After banning Chinese vendors from 5G networks, the US could now turn attention to the security of its subsea cable connections.

FCC commissioner Geoffrey Starks has said that US must take a closer look at cables with landing locations in “adversary countries”.

“This includes the four existing submarine cables connecting the US and China, most of which are partially owned by Chinese state-owned companies,” he told a commission meeting on Wednesday.

He continued to say the FCC “must ensure that adversary countries and other hostile actors can’t tamper with, block, or intercept the communications they carry.”

Given events in Hong Kong and China this year, the global subsea market has already had its fare share of geopolitical challenges.

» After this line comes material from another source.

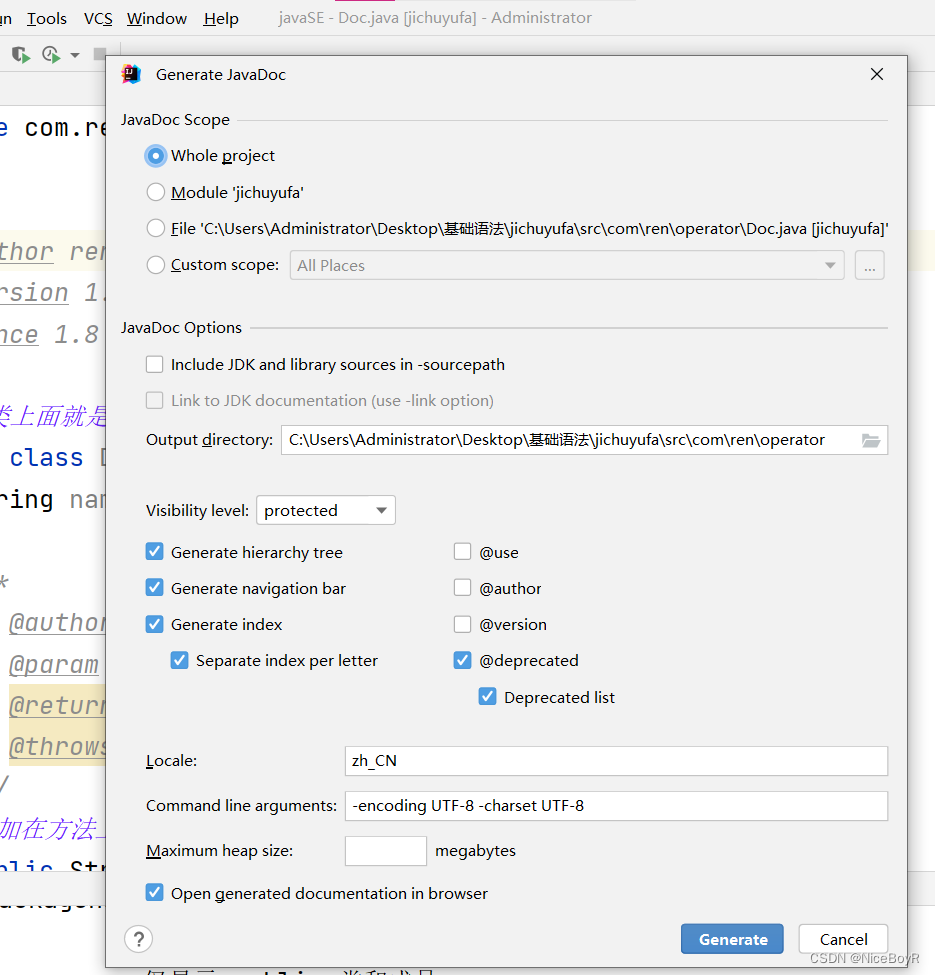
Task: Click the Generate button
Action: [x=732, y=939]
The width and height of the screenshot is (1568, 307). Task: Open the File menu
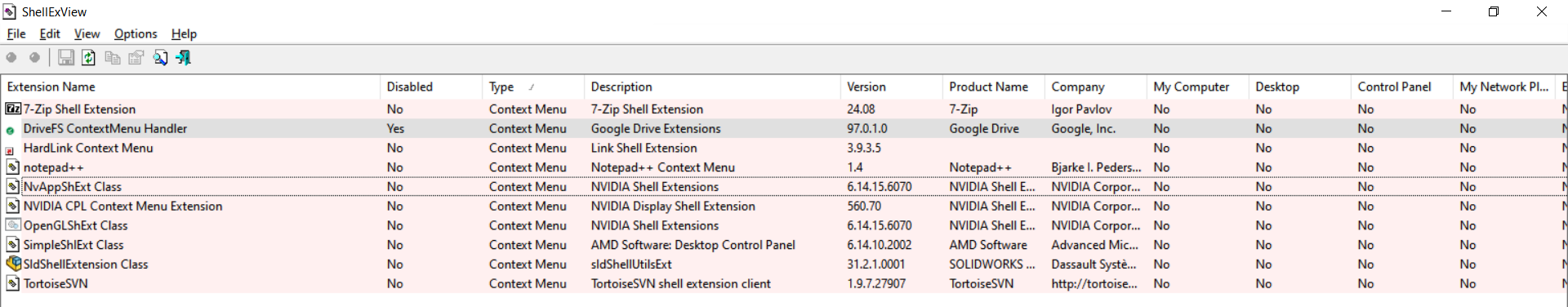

The PLCN cable (map pictured) is just one project facing issues. Part owners Google and Facebook asked the FCC in February for permission to activate parts of 8,000 mile PLCN between the US, the Philippines and Taiwan, leaving the sections connecting to Hong Kong dark.

In June, Team Telecom – the telecoms security group set up in Washington in April by President Donald Trump – recommended that the last leg of the Pacific Light Cable Network (PLCN) not be allowed to go into operation.  It recommended that the Taiwan-Philippines-US stretches be approved, as those sections have no Chinese ownership and are controlled by Google and Facebook.

The companies in August abandoned the proposal to use the Hong Kong portion. A Facebook affiliate has sought FCC approval to use a portion of the cable connecting the Philippines and United States.

A second project has also been caught in the crossfire. In September, Facebook, Amazon.com Inc and China Mobile withdrew their application to connect San Francisco and Hong Kong as part of the Bay to Bay Express Cable System. They told the FCC they would work to secure a license “for a reconfigured system” acceptable to the Trump administration.